Air migration behind the iris after Descemet's stripping endothelial keratoplasty was associated with secondary angle closure, a study showed.
"An acute increase in IOP after DSEK can also be induced by air anterior to the iris causing pupillary block," the study authors said. "IOP spikes are much more common in the first few postoperative days after DSEK."
The retrospective case series included 100 eyes of 90 patients who underwent DSEK indicated for Fuchs' dystrophy, pseudophakic bullous keratopathy, aphakic bullous keratopathy or iridocorneal endothelial syndrome.
Investigators performed slit lamp examinations and IOP measurements preop and postop. Primary outcome measures were preop and postop IOP.
Study data showed an increase in IOP of more than 30 mm Hg on postop day 1 in 13 eyes.
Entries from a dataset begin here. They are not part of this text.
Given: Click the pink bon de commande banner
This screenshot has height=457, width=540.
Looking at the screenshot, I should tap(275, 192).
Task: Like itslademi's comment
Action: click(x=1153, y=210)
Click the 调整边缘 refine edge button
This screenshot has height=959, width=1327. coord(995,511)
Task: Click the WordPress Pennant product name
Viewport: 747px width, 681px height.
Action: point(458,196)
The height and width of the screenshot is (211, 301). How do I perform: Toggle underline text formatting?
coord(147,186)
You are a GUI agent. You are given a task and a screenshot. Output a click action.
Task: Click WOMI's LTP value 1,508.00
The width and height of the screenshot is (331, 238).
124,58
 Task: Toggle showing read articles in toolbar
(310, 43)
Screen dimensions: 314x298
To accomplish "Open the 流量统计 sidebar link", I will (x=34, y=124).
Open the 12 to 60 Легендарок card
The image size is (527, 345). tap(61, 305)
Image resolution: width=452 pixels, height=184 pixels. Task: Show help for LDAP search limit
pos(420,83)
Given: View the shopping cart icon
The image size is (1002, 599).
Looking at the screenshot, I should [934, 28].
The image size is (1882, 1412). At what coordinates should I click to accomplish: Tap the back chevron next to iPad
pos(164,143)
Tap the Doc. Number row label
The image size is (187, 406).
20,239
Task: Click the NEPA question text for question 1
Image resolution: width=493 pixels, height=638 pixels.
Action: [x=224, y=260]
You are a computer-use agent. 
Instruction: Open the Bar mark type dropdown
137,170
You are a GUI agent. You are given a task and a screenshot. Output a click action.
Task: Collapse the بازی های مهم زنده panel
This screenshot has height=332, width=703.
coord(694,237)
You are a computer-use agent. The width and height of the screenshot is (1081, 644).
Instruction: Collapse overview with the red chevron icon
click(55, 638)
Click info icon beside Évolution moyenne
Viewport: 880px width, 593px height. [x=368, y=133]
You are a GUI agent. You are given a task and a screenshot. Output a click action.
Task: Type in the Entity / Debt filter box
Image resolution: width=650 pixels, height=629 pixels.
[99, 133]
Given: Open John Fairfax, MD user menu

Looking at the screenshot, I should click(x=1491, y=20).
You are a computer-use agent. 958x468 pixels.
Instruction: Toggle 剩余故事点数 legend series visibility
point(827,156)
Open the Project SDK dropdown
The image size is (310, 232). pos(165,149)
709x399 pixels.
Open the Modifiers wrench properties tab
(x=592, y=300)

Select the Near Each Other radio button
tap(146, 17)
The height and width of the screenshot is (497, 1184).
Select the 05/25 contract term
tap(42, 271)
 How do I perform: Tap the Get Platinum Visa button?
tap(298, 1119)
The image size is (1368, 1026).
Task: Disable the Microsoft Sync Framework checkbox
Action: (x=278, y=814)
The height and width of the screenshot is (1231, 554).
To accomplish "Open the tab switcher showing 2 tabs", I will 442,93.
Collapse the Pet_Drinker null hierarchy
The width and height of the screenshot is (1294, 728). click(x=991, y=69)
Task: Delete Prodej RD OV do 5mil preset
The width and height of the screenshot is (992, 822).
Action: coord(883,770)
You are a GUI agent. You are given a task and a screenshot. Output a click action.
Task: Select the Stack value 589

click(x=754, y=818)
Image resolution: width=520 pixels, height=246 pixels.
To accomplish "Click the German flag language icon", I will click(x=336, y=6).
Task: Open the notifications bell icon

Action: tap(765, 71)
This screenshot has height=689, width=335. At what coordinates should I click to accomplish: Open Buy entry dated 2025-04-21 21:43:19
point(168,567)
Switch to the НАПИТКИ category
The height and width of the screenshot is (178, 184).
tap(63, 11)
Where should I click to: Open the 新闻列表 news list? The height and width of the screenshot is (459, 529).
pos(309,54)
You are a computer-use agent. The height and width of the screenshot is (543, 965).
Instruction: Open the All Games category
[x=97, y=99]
Of those patients, six patients developed angle closure and iridocorneal adhesions from air migrating behind the iris, one patient developed pupillary block, and six patients developed increased IOP without pupillary block or iridocorneal adhesion. The latter group of patients also had a history of primary or secondary glaucoma.
"Medical treatment can occasionally resolve air posterior to the iris, but if iridocorneal adhesions are extensive and persistent, air removal and angle reformation may be necessary," the authors said.